HTTP Headers Viewer
Privacy Note: This tool displays HTTP headers sent by your browser to our server. No personal data is stored or logged.
View the complete HTTP request headers your browser sends with each web request.
Test External URL Headers
Common Header Reference
User-Agent: Identifies your browser and operating system
Accept: Lists content types your browser can handle
Accept-Language: Your preferred languages
Cookie: Contains stored cookies for the site
Referer: The previous page you came from
About HTTP Headers
HTTP headers are components of the HTTP protocol that allow clients and servers to pass additional information with requests and responses. They define the operating parameters of an HTTP transaction.
Types of HTTP Headers
- Request Headers: Sent by the client to the server (e.g., User-Agent, Accept)
- Response Headers: Sent by the server to the client (e.g., Content-Type, Set-Cookie)
- General Headers: Apply to both requests and responses (e.g., Cache-Control, Connection)
- Entity Headers: Describe the content being transferred (e.g., Content-Length, Last-Modified)
Common HTTP Headers
Request Headers
- Host: Domain name of the server
- User-Agent: Client application information
- Accept: Acceptable response media types
- Accept-Language: Preferred languages
- Cookie: Stored cookies for the domain
Response Headers
- Content-Type: Media type of the resource
- Set-Cookie: Sets cookies on the client
- Cache-Control: Caching directives
- Location: URL redirection target
- Server: Information about the server
Security-Related Headers
Modern websites use security headers to protect against common web vulnerabilities:
- Content-Security-Policy (CSP): Prevents XSS attacks by controlling resources
- X-Frame-Options: Prevents clickjacking by controlling framing
- Strict-Transport-Security (HSTS): Enforces HTTPS connections
- X-Content-Type-Options: Prevents MIME type sniffing
- Referrer-Policy: Controls referrer information sent
Example HTTP Transaction
Request:
GET /index.html HTTP/1.1 Host: www.example.com User-Agent: Mozilla/5.0 Accept: text/html,application/xhtml+xml Accept-Language: en-US,en;q=0.5 Connection: keep-alive
Response:
HTTP/1.1 200 OK Date: Mon, 23 May 2022 22:38:34 GMT Server: Apache/2.4.1 (Unix) Content-Type: text/html; charset=UTF-8 Content-Length: 138 Last-Modified: Mon, 22 May 2022 09:23:24 GMT Cache-Control: public, max-age=3600
Frequently Asked Questions
What information do HTTP headers contain?
HTTP headers contain metadata about the request or response, including content type, caching directives, authentication tokens, cookies, server information, and more.

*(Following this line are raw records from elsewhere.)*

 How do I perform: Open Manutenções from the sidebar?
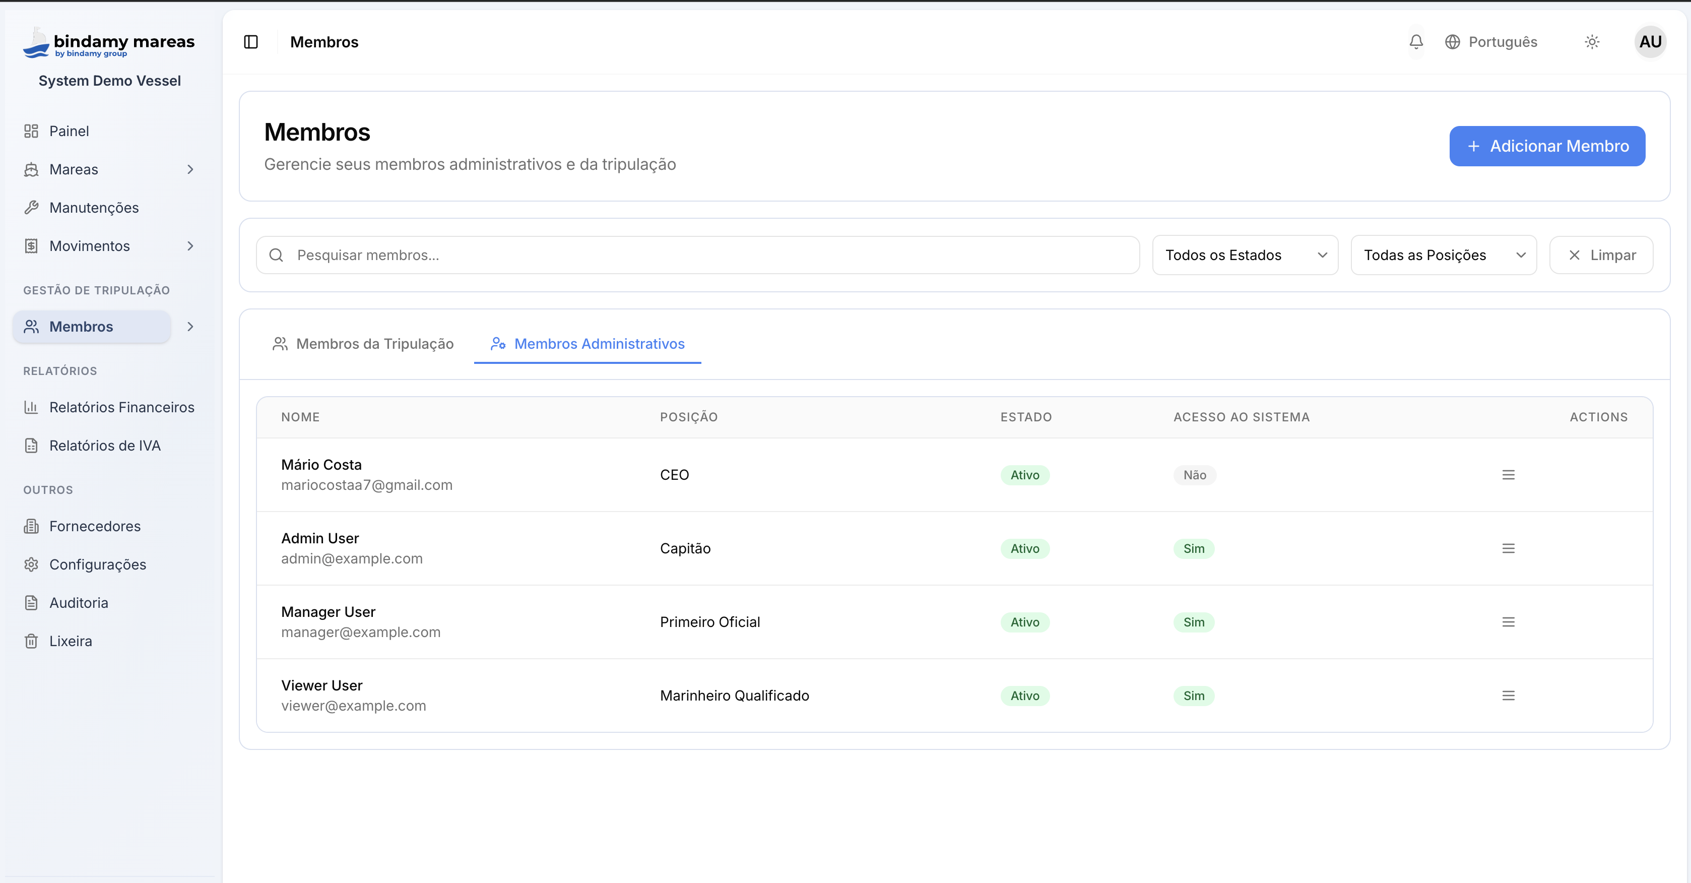pos(94,207)
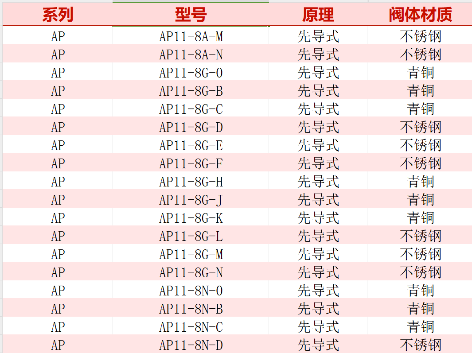Click the 型号 column header

click(x=191, y=15)
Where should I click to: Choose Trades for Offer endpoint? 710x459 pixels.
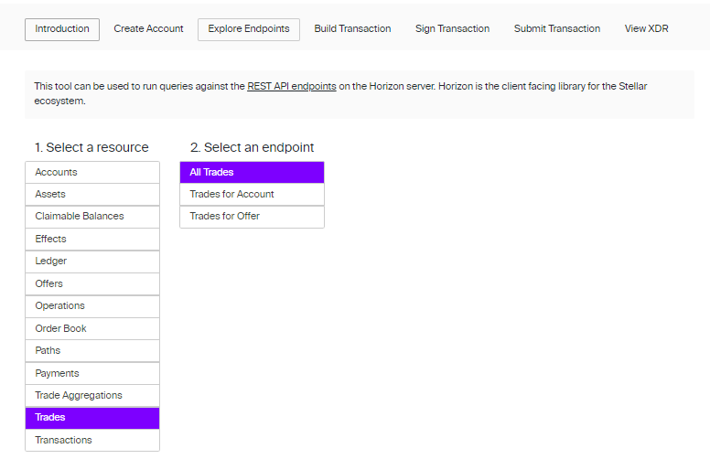tap(252, 217)
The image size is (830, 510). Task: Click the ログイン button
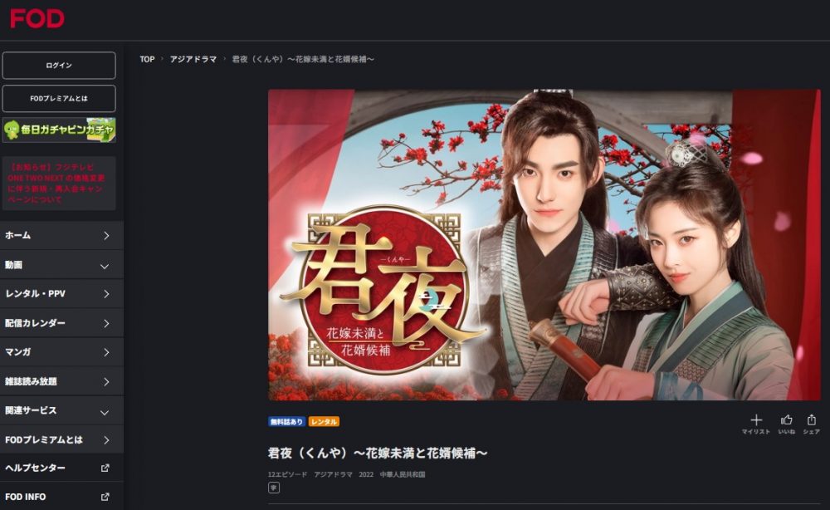point(59,65)
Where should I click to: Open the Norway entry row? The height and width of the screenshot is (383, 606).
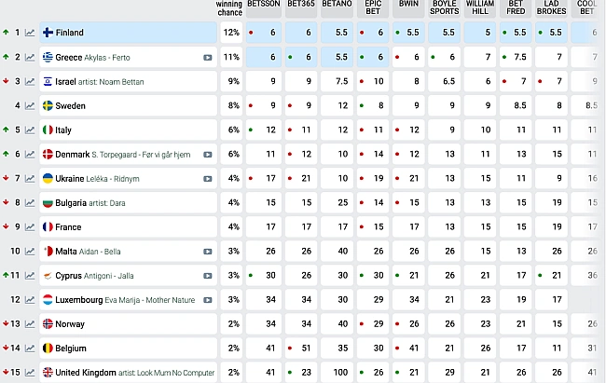tap(71, 323)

They help browsers and servers communicate effectively.
Can I see HTTPS headers?
This tool shows HTTP headers sent to our server. For HTTPS sites, the headers are encrypted during transmission but are visible to both the client and server. When testing external HTTPS URLs, we can only show response headers, not the encrypted request.
Why can't I see all headers when testing external URLs?
Some servers block header requests or restrict certain headers from being visible. Additionally, cross-origin restrictions may prevent access to certain headers. For complete header inspection, browser developer tools are more reliable.
How can I modify or remove headers my browser sends?
Browser extensions can modify headers, but most headers are set automatically by your browser. Some can be controlled through browser settings or flags, but modifying headers can break website functionality.
Note: This tool is for educational purposes. For professional header analysis, consider browser developer tools or specialized HTTP debugging proxies.